_TASK INSTRUCTIONS:_
Carry on the reflection below about love as an action for the 27th Sunday in Ordinary Time, picking up right after its final sentence.

_SUPPLIED TEXT:_
####################

Fr-Rich-Jakubik

Love is the action we are called to partake in daily.

Fr-Rich-Jakubik     On this 27th Sunday in ordinary time, the Gospel of Mark calls us to reflect on the power of Love in action.  All of us have a natural desire to be loved and nurtured.  Therefore, love is essential and critically important to our growth and development as human beings. It is a key component to being mentally healthy and having a positive sense of well-being. Though there is no one definition to describe love, it is characterized by a sense of attachment and affection towards somebody or something. So strong is the feeling of love that it is said to “make the world go around.”

One form that the need for love takes is through physical contact, the healthy desire for appropriate touch. Psychological studies have found that babies who are deprived of contact comfort, particularly during the first six months after they are born, grow up to have psychological impairments. Given the importance of the need to be loved, a significant determinant of our happiness is whether we feel loved and cared for by others. In our pursuit of the need to be loved, we also have a parallel need, to love and care for others. This desire, it turns out, is just as strong as the need to be loved and nurtured. It is the desire to love and take care of others. We know that the desire to love and care for others is hard-wired and deep-seated because fulfillment of this desire enhances our happiness levels. Expressing love or compassion for others benefits not just the recipient of affection, but also its initiator.  Small acts of kindness are proven to generate as much happiness as greater acts.

In an interesting set of psychological studies, participants were either given $5 or $20 as part of an experiment. Participants in both groups were then asked to either spend the money on themselves or on others. Those who spent the money on others, it turned out, grew happier than those who spent it on themselves.  More interestingly, the amount of money spent on others didn’t make a difference to happiness levels: those who spent $5 derived just as much happiness as those who spent $20. Human beings have an innate quality of giving and feeling love.

####################

_SUPPLIED MATERIAL:_

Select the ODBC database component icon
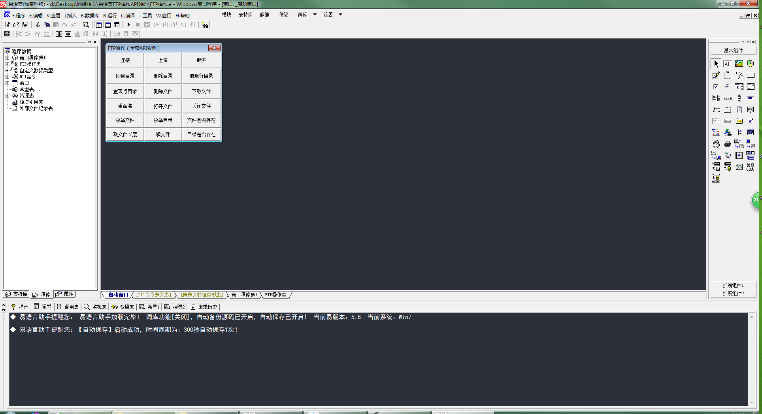Image resolution: width=762 pixels, height=414 pixels. [x=750, y=167]
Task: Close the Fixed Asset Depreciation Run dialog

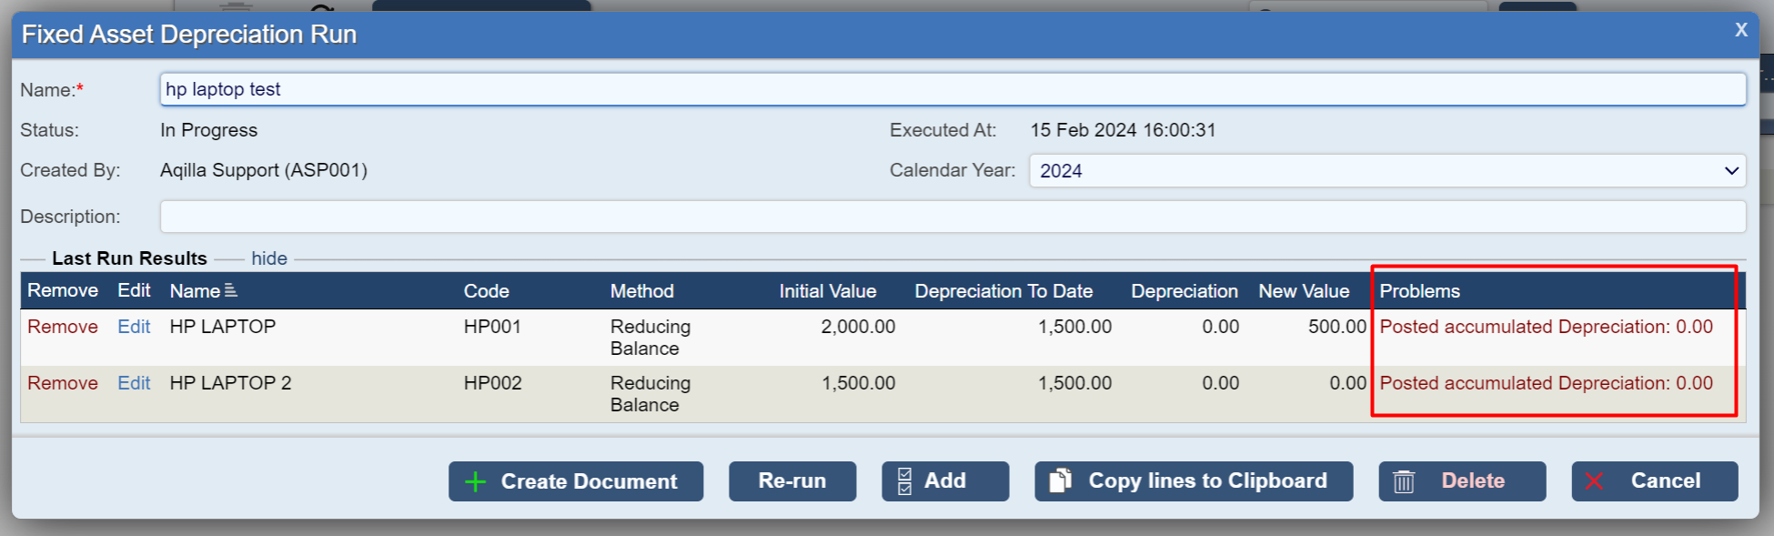Action: (1740, 30)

####################

_WRITTEN ANSWER:_
As members of Holy Family Community, we seek wholeness through our love and service to God and one another. We do this through the selfless love of our spouses, children, family, community, and the higher calling to love our enemies as ourselves. Love is the action we are called to partake in daily. We have an unremitting hunger for something that lasts and is reliable. But as many people have come to know, when we love, there is no guarantee that we will be shielded from the harsh realities of separation, heartache, and loss.

Jesus in today’s gospel specifically addresses the heartfelt and difficult place of divorce in the lives of individuals, families and communities at large. Divorce in the first century was a generally accepted part of life among Jews and within the wider Greco-Roman culture. Some writers and public leaders of Jesus’ time spoke out against divorce as being bad for society but, for the most part, people debated only details of its legal basis. In today’s gospel, Jesus turns the conversation with the Pharisees away from a legal foundation for divorce to God’s positive design for marriage. Jesus describes marriage as a strong and unifying bond between two people. It transcends contractual obligations, economic utility, and is something deeply rooted in human identity.

Jesus’ teaching thus impels us to promote and foster healthy marriages within our communities, and in the cases of divorce and remarriage, to extend compassion and facilitate healing.  Jesus explains that God’s main objective is to provide wholeness and protection for all those who are most vulnerable. It is no coincidence that the Gospel of Mark tells us another story about Jesus blessing children. Children in the ancient world had few rights and essentially no social status. The disciples themselves were even obstructing people from bringing their children to Jesus. But Jesus reprimands them to not hinder the children from coming to him, and blesses out of his deep concern and love for the vulnerable and all who are at risk for exploitation. The persons on the edge of humanity (women and children), and for the Gospel of Mark (any outsider marginalized by ritual, tradition, ethnicity, race, religion, gender), will now find a place in the Kingdom of God.

One of the primary theological challenges from reading this week’s gospel is the appeal Jesus makes to God’s will, not God’s law. How we determine the distinction between these two is at the heart of the debate when it comes to thinking about marriage in our current context. The reality of separation and divorce can make someone feel like an outsider. The theological point in the Gospel of Mark is not God stipulating idyllic models of relationships, but God saying to you and me, “I am here, in my Son, to be in relationship with you. Nothing can separate us any longer.”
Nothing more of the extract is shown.